Sewell’s review was scathing to say the least!

“In the Academy’s magazine, Norman Ackroyd, the co-ordinator (whatever that may mean) and hangman of the exhibition, asserts that a lot of the work submitted “was very challenging, powerful and strong”, but if that is so, then challenge, power and strength were the selectors’ criteria for rejection, for nothing with these characteristics is to be found on the walls.”


“[Humphrey Ocean] is also of the opinion that “the Summer Exhibition throws its spectators right in at the deep end”. Really? Surely it has no deep end but is entirely shallow, with a soft muddy bottom to mire the unfortunate wader.”

I’ve always liked Sewell prose, if not his arrogant attitude on occasion. However, the thought of crossing swords with someone who describes the light of London as “glaucous” (it means ‘of a pale greyish or bluish green’ – I had to look it up!) does not fill me with glee. The main reason I declined the invitation, though, was simply that I had not seen the tapestries unlike Sewell so didn’t feel able to make a judgement.

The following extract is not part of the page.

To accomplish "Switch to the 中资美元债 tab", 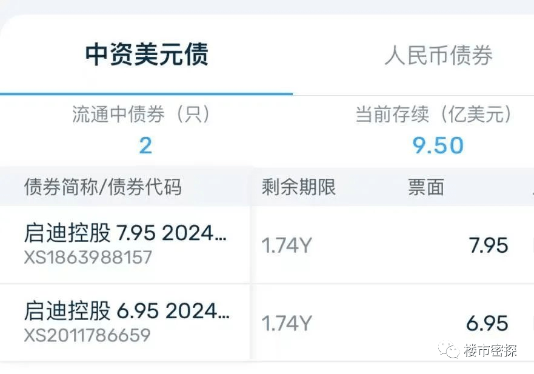I will (x=146, y=55).
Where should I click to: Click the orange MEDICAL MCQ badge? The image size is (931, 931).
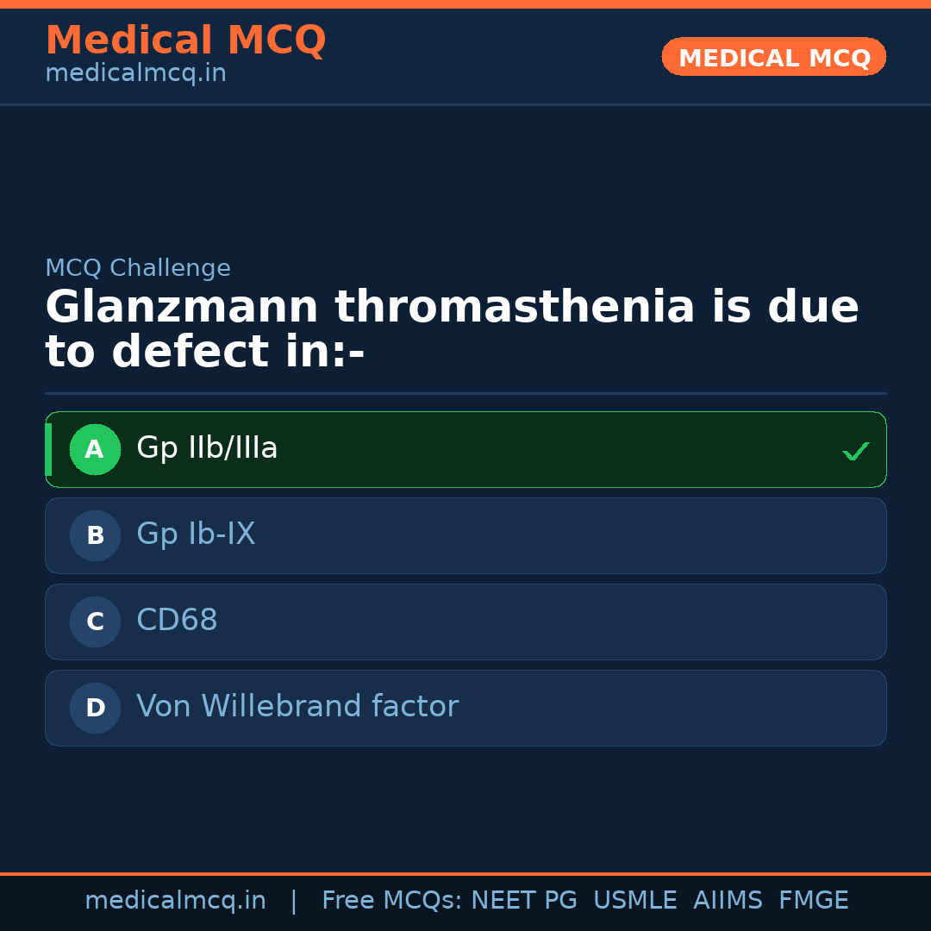pos(774,57)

So what did Mr Sewell think of Grayson’s work?

“In the past I have occasionally discussed the 10 best exhibits and ignored the other 1,200 or so; this year, as there are no best, I thought to choose the 10 worst, but in so universally dismal a gathering, even that has proved impossible and I have only three to offer, all in their own ways so ghastly that I must award them Equal First. They are Lorry Art, by Rose Wylie, a daub worthy of a child of four; Sudden Rain in Mombasa, by Mohammed Abdullah Ariba Khan, who has the impertinence to ask £1,400 for a seascape (in an ornate sham gold frame) of the kind to be expected in a Margate B&B; and The Vanity of Small Differences, Perry’s six tapestries in hideous homage to Hogarth, visually raucous and machine-made offences to all for whom the word tapestry conjures the glories of Mortlake and Brussels.”

So he didn’t like them then. Nevertheless, I am looking forward to seeing them when the Management and I head down to London in early August to see the exhibition.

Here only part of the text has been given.